Growing up I didn’t really have the means to create my ultimate bedroom, I was always quietly jealous of the girls in my year whose parents would surprise them with room makeovers, returning home from school to see their space clad in beautiful new wallpaper. The walls of my terraced house were damp and the posters and drawings I stuck up to create my vision would slowly peel. The Christmas lights glowing rainbow were never quite the soft fairy lit boudoir I had in mind, but what was important was that I was committed to making a space for myself. When I was 15, I got my own room for the first time, a room equipped with a bunk bed housing a desk underneath! Best believe this bed became an island of my own. I filled the desk with CDs, books, stationary, and covered the wood in photos and stickers and anything that made it feel my own.
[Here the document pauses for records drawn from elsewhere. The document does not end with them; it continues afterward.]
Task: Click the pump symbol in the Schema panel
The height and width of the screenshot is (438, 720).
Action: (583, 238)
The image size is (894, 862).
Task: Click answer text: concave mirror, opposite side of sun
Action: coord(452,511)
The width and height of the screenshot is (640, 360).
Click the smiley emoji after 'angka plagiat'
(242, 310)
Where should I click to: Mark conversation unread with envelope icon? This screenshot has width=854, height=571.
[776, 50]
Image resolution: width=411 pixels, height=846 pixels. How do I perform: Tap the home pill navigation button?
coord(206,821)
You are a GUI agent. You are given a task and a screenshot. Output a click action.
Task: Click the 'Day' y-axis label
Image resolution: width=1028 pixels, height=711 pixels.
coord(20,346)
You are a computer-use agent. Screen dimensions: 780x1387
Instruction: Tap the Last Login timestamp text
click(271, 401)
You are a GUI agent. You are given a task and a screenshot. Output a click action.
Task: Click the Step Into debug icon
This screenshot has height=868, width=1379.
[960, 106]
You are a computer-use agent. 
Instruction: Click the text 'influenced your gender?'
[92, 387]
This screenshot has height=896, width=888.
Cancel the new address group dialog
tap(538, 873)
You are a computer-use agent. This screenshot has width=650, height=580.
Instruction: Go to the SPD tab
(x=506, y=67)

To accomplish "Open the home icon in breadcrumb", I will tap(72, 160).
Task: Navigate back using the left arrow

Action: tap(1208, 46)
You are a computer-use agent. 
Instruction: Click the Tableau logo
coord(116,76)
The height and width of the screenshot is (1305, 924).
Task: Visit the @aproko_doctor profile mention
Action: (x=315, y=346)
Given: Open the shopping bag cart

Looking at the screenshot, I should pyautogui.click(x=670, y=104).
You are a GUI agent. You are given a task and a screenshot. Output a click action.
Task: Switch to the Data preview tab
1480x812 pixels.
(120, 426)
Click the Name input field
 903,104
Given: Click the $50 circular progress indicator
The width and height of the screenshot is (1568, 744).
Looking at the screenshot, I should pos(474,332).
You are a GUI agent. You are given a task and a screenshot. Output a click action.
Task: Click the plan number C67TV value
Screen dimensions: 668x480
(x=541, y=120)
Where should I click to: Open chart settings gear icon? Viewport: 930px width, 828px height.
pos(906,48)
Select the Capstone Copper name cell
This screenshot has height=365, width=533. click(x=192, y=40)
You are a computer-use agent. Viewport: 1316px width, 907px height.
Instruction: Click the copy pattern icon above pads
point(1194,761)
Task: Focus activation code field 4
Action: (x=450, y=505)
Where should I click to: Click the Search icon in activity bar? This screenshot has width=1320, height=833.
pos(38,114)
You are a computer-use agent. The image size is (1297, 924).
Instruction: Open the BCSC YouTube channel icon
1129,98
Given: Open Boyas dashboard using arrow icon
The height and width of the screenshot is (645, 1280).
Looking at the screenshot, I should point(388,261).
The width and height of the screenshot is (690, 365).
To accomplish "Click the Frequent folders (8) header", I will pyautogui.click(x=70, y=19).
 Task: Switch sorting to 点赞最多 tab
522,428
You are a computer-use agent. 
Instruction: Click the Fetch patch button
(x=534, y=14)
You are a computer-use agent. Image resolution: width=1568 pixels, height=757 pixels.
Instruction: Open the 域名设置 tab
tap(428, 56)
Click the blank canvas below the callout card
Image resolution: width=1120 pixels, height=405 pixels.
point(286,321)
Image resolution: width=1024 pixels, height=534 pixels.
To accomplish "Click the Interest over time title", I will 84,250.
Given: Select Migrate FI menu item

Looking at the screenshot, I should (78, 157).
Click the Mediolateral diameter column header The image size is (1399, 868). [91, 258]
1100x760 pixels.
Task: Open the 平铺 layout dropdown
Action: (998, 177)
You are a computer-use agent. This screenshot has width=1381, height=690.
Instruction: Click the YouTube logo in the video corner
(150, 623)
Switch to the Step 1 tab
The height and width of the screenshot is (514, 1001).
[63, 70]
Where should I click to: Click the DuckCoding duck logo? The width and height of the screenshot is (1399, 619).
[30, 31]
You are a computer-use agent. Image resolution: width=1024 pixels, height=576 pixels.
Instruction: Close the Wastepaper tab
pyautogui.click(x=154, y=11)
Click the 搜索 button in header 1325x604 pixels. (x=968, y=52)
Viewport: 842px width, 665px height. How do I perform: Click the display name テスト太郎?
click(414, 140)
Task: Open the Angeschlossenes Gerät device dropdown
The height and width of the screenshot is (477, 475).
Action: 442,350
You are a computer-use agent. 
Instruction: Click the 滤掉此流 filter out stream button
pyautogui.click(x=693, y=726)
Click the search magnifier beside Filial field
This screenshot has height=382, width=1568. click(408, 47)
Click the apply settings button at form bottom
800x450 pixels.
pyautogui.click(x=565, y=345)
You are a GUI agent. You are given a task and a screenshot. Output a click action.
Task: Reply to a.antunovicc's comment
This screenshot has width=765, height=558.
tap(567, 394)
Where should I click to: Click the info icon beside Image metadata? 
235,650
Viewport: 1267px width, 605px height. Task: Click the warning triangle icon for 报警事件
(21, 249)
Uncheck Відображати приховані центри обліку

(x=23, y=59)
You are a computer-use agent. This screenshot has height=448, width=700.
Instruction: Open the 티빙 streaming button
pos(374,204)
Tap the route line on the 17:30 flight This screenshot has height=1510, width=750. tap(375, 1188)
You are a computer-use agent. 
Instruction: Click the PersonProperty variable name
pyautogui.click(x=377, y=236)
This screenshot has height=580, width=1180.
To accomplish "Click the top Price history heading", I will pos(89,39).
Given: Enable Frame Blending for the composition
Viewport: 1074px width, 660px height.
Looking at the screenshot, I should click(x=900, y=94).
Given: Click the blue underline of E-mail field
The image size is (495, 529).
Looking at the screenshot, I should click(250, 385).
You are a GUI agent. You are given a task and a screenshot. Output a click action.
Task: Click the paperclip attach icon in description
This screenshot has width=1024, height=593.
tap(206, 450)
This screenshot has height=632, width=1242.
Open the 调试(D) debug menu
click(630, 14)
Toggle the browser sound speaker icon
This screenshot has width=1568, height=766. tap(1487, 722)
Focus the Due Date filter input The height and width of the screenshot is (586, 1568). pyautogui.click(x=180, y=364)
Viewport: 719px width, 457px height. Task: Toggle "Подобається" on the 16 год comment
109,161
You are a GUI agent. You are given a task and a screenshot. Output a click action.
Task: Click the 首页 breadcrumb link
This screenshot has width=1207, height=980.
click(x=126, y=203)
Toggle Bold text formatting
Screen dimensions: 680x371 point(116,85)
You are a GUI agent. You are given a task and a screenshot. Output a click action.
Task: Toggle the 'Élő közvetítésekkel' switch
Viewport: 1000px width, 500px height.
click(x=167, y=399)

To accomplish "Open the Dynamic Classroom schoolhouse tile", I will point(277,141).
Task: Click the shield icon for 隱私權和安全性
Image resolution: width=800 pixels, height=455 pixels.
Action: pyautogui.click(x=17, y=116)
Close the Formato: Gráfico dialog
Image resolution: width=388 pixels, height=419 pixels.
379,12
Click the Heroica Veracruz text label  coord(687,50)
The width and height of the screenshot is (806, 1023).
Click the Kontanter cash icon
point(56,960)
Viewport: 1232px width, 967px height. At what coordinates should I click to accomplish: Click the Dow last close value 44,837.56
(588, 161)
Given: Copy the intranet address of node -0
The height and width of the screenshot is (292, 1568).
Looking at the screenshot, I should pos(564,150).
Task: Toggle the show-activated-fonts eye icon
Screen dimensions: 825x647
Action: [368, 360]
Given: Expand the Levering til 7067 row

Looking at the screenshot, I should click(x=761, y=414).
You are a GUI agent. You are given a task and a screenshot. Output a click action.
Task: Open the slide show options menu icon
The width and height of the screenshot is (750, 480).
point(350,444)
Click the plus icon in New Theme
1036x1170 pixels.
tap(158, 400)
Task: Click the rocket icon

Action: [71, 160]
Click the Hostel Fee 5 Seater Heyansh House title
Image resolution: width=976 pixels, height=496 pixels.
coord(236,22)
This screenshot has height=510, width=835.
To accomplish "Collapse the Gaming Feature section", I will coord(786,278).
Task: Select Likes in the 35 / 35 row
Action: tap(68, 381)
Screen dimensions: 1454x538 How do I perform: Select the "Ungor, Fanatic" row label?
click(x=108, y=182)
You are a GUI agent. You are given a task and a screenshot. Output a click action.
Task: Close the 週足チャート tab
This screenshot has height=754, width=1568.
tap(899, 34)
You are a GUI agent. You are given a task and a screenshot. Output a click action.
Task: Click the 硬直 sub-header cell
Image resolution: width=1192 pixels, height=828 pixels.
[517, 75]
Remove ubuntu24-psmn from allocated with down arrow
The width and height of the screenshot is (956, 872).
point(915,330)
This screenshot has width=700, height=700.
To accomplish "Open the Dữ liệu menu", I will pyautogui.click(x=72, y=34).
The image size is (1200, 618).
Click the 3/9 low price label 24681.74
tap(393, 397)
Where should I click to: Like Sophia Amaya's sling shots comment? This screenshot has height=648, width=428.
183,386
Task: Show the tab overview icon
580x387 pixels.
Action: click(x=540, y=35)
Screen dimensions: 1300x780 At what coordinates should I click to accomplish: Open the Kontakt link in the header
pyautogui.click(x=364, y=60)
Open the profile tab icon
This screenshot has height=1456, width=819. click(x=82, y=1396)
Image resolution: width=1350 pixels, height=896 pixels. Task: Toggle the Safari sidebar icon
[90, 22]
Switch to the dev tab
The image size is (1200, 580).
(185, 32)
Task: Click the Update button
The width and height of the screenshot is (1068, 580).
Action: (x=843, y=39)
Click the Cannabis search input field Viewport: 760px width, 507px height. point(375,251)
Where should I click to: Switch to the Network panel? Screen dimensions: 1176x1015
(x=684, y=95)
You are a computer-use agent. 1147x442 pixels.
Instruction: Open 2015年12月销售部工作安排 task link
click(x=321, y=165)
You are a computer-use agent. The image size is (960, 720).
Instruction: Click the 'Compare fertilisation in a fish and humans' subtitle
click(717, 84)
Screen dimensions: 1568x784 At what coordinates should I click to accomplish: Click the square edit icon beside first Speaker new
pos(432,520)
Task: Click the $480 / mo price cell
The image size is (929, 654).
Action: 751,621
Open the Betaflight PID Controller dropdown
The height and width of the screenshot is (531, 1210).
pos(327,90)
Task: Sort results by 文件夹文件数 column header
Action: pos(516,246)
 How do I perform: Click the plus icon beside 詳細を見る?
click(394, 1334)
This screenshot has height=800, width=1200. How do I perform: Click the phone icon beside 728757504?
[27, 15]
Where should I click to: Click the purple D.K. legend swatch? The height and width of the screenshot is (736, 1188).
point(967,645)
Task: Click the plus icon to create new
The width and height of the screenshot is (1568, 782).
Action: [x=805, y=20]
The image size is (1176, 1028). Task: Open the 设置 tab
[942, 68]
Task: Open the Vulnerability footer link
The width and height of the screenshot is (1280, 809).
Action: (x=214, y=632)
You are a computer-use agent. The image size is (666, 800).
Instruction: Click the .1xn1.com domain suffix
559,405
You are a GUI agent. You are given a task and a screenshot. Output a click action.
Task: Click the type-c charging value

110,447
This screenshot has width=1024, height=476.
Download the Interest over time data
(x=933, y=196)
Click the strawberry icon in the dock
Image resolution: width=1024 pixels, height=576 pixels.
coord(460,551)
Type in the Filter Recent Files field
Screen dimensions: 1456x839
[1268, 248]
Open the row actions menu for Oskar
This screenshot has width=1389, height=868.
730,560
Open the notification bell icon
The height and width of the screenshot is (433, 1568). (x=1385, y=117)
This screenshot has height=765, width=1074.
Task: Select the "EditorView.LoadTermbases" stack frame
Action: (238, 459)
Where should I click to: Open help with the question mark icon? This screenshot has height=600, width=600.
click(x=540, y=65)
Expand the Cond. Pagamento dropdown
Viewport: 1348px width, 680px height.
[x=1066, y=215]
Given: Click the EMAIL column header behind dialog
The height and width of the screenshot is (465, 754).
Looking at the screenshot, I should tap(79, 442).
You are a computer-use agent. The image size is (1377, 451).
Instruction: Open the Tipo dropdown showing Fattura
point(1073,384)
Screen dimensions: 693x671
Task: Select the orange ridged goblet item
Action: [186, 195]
I had begun to form a world for myself. I am a productive person by nature, and so every day I would spend hours writing away at this desk, drawing, making copious lists, feeling fully submerged in the quiet joy of stationary and ticking off every box on a long to-do list. I discovered that the key to fully convincing yourself that you are living inside of a studyspo post on Tumblr is ensuring you have the perfect soundtrack. When it’s raining outside, and you’re wrapped up sipping a cup of tea, listening to the sweet sound of your own perfectly curated ‘autumn’ playlist, it’s difficult to not find yourself in the throes of creativity.
Six years later and a lot has changed for me, especially in terms of my workspace. While I am still very much obsessed with turtlenecks and writing lists, I have found myself living in the suburbs of Stockport thanks to the incredible generosity and support of my partner and his family. Throughout lockdown I spent nearly each and every day in my partners childhood bedroom, a space which has now become ours as the bookshelves are lined with a mix of our possessions, our artwork up on every wall. The spot in which I spend most of my time is the desk in the window, a desk which my partner actually built for me when we first got together three years ago (I know I am one VERY lucky fella). The window looks out onto his family’s garden, a beautiful sight which I don’t think I’ll ever get used to. There is a quote by Michaela Coel which gives name to this wonderment, I feel I could’ve written these words myself;
“I’ve never had a garden. We never grew up like that. I don’t particularly mind, but I think there is something in growing up in concrete and not understanding putting fingers in soil, growing things, foundation. My family has always rented our whole lives. You’re always on fragile ground because it’s not yours. It gives you drive, an ambition, because nothing is certain. That is a resilience no person with stability can replicate.”
I feel every sentence in my bones, I honestly think this is the cause of my endless urge to be productive.
At 21 when I look out to the endless blue of Stockport skies and a garden down below, I feel full to the brim with gratitude and disbelief that I have this space to exist in. That I have the privilege of being accompanied by the sight of a sweet summer breeze settling over the grass to keep me company while I draw. This gratitude finds its way into all that I create. My work is full of romanticism, full of nostalgia and reflection, full of wonder and gratitude. I sit at this desk, dressed in a mustard yellow turtleneck, sipping my coffee while illustrating a book I adore, each day realising the vision I had for myself, for my life, at 14.